You are viewing a plain text version of this content. The canonical link for it is here.
Posted to solr-user@lucene.apache.org by "Sundling, Paul" <pa...@sonyconnect.com> on 2007/07/27 04:26:34 UTC
Solr and Chines/Japenese
Are there any known Solr sites that are in Chinese or Japenese?
I need to include links to such sites for a comparison I'm doing on
enterprise search engines.
I realize that if I stay UTF-8 it should work and I can use the CJK
analyzer.
Paul Sundling
Re: Solr and Chines/Japenese
Posted by Alan Darnell <al...@utoronto.ca>.
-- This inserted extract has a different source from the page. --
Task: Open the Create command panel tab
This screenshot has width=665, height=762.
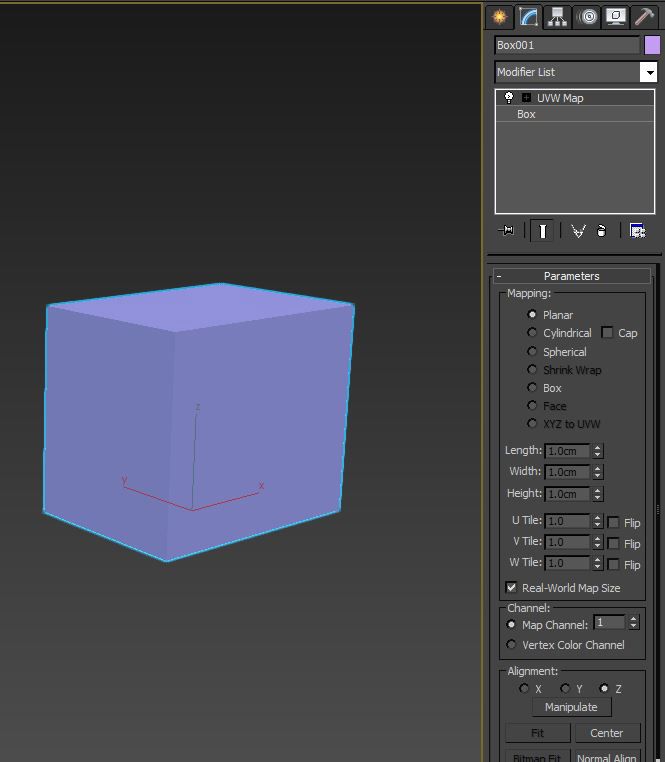Action: [499, 17]
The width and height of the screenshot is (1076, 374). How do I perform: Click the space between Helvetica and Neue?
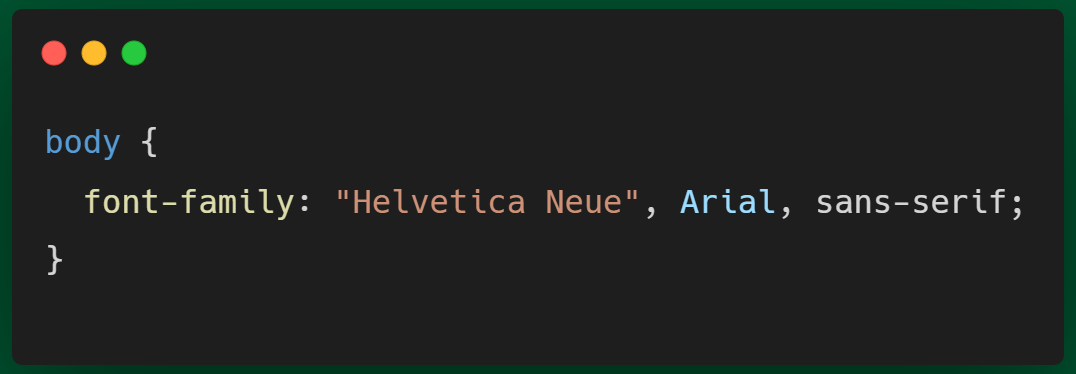click(x=535, y=202)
What about scripts that are written right to left? How does Solr
handle these in terms of sorting and searching. Can left-to-right
and right-to-left scripts be handled in the same Solr document?
lan
On 27-Jul-07, at 8:29 AM, Erik Hatcher wrote:
>
> On Jul 27, 2007, at 6:17 AM, Erik Hatcher wrote:
>
>>
>> On Jul 26, 2007, at 10:26 PM, Sundling, Paul wrote:
>>> Are there any known Solr sites that are in Chinese or Japenese?
>>
>> This might be the first mention of this project in the Solr
>> community, and I'm certainly not confident our server can handle
>> the load but here goes anyway :)
>>
>> <http://blacklight.betech.virginia.edu/>
>>
>> The bulk of the content, 3.8M documents, is not Chinese, but there
>> are 320 Tang dynasty poems indexed there with both English and
>> Chinese content. Click on the "Tang Dynasty Poems" on the top
>> right facet. You can search in Chinese, no problem too:
>
> I had trouble with the link I sent before, but maybe this one will
> work more generally:
>
> <http://blacklight.betech.virginia.edu/search?q=%E7%81%AB+AND+%E6%
> B0%B4>
>
>
Re: Solr and Chines/Japenese
Posted by Erik Hatcher <er...@ehatchersolutions.com>.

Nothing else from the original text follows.